16. The method of claim 15, wherein the spacing between the transmitter and at least one received is changed by adjusting the position of at least one of the plurality of spaced modules along a connection line.
17. The method of claim 15, wherein the spacing between the transmitter and at least one received is changed by adjusting the length of a connection line.
18. The method according to any one of claims 16 and 17, wherein the connection line corresponds to a wireline, a slickline, a coiled tubing, or a cable.
19. The method of claim 15, further comprising changing an azimuthal orientation of at least one transmitter or receiver associated with the distributed transmitter/receiver arrangement.
20. The method of claim 15, further comprising obtaining an azimuthal orientation measurement for at least one of the spaced modules and using the azimuthal orientation measurement interpret acoustic logging or resistivity logging measurements obtained using the spaced modules.

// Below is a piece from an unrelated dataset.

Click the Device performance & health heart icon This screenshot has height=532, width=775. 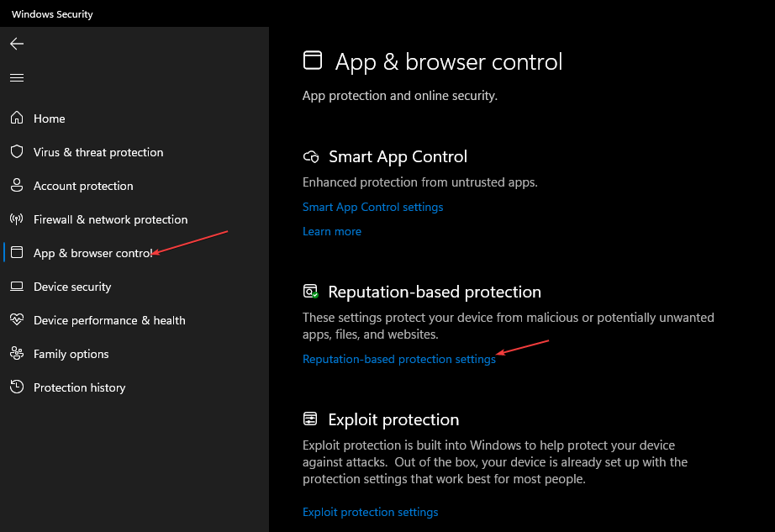pos(17,320)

21. The method of claim 15, further comprising obtaining an inclination measurement for a bottommost module of the spaced modules and using the inclination measurement to interpret acoustic logging or resistivity logging measurements obtained using the spaced modules.
22. The method of claim 15, further comprising using an uppermost module of the spaced modules to direct telemetry or logging operations for all of the spaced modules.
23. The method of claim 15, further comprising conveying power or communications between an uppermost module of the spaced modules and earth's surface using a wire or optical fiber, and conveying communications between the spaced modules using wireless telemetry.
24. The method of claim 15, further comprising collecting acoustic logging or resistivity logging measurements as a function of position using different spacings between a transmitter and at least one receiver of the distributed transmitter/receiver arrangement.